(Data records)
= = = = = = =

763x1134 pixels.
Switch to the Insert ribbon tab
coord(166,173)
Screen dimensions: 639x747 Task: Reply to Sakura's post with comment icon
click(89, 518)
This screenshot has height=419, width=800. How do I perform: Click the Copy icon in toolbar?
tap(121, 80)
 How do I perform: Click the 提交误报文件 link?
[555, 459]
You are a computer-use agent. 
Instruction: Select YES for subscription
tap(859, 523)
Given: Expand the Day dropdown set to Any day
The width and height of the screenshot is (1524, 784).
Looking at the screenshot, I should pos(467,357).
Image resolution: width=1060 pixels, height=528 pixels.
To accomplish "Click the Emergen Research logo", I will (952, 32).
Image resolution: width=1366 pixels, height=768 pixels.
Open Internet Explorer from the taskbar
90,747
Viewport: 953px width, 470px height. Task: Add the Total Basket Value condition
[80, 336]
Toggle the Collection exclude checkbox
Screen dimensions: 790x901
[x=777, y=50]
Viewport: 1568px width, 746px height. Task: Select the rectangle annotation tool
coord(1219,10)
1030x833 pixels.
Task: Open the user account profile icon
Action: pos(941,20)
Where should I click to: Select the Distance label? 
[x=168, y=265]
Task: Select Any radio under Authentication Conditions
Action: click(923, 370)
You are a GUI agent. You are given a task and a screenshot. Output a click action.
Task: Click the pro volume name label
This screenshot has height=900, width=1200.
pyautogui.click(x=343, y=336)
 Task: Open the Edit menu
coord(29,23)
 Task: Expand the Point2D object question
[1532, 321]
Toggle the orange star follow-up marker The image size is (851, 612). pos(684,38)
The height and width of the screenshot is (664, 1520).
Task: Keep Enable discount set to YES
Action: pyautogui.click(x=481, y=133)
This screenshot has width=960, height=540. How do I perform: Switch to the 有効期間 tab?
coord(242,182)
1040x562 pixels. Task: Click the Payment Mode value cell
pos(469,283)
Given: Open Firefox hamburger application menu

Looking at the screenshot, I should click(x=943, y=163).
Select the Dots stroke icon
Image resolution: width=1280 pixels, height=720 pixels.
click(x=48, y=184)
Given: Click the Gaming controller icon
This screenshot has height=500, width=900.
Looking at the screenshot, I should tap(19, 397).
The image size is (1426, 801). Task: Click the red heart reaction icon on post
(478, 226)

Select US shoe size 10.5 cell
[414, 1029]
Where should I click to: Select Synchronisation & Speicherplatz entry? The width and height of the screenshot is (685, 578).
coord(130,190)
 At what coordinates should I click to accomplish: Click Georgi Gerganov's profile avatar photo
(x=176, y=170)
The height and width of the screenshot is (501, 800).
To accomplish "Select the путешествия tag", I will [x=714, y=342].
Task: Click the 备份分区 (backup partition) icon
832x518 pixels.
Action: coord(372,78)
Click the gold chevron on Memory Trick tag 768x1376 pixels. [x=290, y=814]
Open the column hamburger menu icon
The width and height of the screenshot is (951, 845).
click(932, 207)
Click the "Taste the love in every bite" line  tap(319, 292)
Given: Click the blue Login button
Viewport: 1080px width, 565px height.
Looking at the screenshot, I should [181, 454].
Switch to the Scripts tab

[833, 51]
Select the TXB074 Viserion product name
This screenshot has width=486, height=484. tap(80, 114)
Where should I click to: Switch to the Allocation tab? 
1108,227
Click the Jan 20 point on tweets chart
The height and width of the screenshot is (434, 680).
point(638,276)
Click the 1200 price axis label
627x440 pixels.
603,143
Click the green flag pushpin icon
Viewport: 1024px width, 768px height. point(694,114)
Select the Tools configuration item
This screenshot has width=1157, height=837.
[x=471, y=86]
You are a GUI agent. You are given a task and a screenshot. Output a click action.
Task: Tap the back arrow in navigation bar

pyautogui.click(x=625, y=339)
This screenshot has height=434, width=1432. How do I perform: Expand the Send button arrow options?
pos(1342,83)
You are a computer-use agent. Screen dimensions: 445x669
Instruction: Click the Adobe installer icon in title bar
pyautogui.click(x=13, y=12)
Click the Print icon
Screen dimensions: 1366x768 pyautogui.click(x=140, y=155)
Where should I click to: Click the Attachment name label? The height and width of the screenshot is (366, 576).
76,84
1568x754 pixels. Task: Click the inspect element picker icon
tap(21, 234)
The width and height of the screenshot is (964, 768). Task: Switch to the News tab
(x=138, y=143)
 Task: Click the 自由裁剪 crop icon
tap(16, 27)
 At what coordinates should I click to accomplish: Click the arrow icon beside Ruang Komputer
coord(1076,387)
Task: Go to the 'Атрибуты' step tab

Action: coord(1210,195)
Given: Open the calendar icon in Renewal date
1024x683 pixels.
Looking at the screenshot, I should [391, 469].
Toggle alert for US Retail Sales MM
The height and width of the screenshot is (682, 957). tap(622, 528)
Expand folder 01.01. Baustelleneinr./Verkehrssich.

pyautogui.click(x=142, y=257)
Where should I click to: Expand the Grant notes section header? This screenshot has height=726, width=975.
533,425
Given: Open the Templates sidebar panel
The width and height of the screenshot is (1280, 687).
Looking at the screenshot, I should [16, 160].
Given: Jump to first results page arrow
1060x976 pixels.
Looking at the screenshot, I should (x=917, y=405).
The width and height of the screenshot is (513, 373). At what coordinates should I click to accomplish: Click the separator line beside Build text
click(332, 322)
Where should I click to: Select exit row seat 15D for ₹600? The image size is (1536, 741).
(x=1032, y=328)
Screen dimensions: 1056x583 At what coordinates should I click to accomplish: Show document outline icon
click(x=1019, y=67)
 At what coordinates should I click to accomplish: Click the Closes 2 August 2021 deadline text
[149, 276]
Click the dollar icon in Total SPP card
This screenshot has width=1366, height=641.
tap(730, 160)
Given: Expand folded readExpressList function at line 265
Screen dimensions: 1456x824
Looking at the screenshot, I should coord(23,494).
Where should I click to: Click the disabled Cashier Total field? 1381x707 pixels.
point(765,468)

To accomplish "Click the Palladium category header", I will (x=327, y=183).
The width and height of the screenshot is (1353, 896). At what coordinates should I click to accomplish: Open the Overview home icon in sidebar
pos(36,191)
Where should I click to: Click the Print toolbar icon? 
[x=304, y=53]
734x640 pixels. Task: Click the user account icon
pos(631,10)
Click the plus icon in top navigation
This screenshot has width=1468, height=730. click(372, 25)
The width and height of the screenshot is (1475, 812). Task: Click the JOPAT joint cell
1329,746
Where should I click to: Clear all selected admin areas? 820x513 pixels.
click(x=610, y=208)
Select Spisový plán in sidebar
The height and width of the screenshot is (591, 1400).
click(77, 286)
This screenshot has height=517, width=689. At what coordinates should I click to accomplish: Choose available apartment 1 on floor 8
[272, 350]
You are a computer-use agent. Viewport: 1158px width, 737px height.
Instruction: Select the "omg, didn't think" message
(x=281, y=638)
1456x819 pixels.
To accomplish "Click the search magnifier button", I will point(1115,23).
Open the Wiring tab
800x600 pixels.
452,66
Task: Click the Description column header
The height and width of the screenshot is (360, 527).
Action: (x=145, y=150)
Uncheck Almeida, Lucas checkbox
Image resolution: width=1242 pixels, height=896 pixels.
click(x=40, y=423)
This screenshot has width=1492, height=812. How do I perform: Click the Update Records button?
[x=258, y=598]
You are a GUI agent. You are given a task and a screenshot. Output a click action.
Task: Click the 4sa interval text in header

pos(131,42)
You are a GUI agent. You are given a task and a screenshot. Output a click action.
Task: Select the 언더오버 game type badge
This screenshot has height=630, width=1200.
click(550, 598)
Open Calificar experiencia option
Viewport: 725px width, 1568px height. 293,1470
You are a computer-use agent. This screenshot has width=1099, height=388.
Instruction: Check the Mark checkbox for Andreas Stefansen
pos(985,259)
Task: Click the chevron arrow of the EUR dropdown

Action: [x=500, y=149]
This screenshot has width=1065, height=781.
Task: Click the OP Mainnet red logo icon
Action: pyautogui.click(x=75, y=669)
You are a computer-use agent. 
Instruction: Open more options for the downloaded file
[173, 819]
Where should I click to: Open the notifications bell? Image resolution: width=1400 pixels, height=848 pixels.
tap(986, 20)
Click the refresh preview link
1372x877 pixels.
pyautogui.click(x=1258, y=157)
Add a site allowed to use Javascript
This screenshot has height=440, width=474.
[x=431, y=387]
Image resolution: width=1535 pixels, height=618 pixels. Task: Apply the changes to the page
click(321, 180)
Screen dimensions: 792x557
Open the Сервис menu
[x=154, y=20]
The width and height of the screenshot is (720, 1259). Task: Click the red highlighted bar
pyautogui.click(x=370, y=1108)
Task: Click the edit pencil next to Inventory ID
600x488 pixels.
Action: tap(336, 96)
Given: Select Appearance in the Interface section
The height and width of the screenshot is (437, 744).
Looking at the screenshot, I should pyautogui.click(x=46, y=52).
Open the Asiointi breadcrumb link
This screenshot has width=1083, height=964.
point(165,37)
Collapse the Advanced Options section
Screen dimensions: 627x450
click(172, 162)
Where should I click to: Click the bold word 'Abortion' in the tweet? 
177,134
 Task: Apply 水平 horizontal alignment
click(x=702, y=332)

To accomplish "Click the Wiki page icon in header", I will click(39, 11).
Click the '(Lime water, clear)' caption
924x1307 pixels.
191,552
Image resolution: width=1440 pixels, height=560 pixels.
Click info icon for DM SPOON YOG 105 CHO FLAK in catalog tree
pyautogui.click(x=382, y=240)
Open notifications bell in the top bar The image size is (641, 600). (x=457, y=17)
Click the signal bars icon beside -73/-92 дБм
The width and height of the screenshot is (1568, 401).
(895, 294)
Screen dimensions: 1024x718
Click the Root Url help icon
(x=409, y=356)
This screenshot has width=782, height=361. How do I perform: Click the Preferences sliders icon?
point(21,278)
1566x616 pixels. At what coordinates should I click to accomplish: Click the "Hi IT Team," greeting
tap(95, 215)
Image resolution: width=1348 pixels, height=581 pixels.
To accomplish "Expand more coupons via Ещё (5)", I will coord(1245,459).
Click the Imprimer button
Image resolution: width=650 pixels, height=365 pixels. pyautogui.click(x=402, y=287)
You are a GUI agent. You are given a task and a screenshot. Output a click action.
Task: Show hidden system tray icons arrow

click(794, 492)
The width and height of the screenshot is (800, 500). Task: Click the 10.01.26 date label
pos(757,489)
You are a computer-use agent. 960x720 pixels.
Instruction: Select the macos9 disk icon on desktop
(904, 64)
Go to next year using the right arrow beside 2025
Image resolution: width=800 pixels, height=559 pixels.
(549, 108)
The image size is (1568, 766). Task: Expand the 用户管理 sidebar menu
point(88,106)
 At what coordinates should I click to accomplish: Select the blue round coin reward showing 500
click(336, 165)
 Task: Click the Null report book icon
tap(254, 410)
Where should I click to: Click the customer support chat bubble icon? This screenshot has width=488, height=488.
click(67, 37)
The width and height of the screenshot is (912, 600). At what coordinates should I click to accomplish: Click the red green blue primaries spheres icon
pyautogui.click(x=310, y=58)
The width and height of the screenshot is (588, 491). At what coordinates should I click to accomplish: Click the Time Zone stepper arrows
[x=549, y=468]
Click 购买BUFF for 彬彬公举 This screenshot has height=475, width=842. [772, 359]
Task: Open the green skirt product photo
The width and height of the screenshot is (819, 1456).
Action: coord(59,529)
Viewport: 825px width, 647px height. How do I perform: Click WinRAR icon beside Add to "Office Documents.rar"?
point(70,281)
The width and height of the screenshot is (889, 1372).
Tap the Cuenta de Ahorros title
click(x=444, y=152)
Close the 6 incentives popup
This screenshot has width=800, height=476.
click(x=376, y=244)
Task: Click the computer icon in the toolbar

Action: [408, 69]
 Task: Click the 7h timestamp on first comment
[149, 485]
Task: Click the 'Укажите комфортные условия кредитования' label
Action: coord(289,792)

= = = = = = =

** TASK OBJECTIVE **
Transcribe only, please, the lines from the first line of the records through the line with "Given: Click the Gaming controller icon". Both of those lines are included.

** RESPONSE TO THE EXERCISE **
763x1134 pixels.
Switch to the Insert ribbon tab
coord(166,173)
Screen dimensions: 639x747 Task: Reply to Sakura's post with comment icon
click(89, 518)
This screenshot has height=419, width=800. How do I perform: Click the Copy icon in toolbar?
tap(121, 80)
 How do I perform: Click the 提交误报文件 link?
[555, 459]
You are a computer-use agent. 
Instruction: Select YES for subscription
tap(859, 523)
Given: Expand the Day dropdown set to Any day
The width and height of the screenshot is (1524, 784).
Looking at the screenshot, I should pos(467,357).
Image resolution: width=1060 pixels, height=528 pixels.
To accomplish "Click the Emergen Research logo", I will (952, 32).
Image resolution: width=1366 pixels, height=768 pixels.
Open Internet Explorer from the taskbar
90,747
Viewport: 953px width, 470px height. Task: Add the Total Basket Value condition
[80, 336]
Toggle the Collection exclude checkbox
Screen dimensions: 790x901
[x=777, y=50]
Viewport: 1568px width, 746px height. Task: Select the rectangle annotation tool
coord(1219,10)
1030x833 pixels.
Task: Open the user account profile icon
Action: pos(941,20)
Where should I click to: Select the Distance label? 
[x=168, y=265]
Task: Select Any radio under Authentication Conditions
Action: click(923, 370)
You are a GUI agent. You are given a task and a screenshot. Output a click action.
Task: Click the pro volume name label
This screenshot has height=900, width=1200.
pyautogui.click(x=343, y=336)
 Task: Open the Edit menu
coord(29,23)
 Task: Expand the Point2D object question
[1532, 321]
Toggle the orange star follow-up marker The image size is (851, 612). pos(684,38)
The height and width of the screenshot is (664, 1520).
Task: Keep Enable discount set to YES
Action: pyautogui.click(x=481, y=133)
This screenshot has width=960, height=540. How do I perform: Switch to the 有効期間 tab?
coord(242,182)
1040x562 pixels. Task: Click the Payment Mode value cell
pos(469,283)
Given: Open Firefox hamburger application menu

Looking at the screenshot, I should click(x=943, y=163).
Select the Dots stroke icon
Image resolution: width=1280 pixels, height=720 pixels.
click(x=48, y=184)
Given: Click the Gaming controller icon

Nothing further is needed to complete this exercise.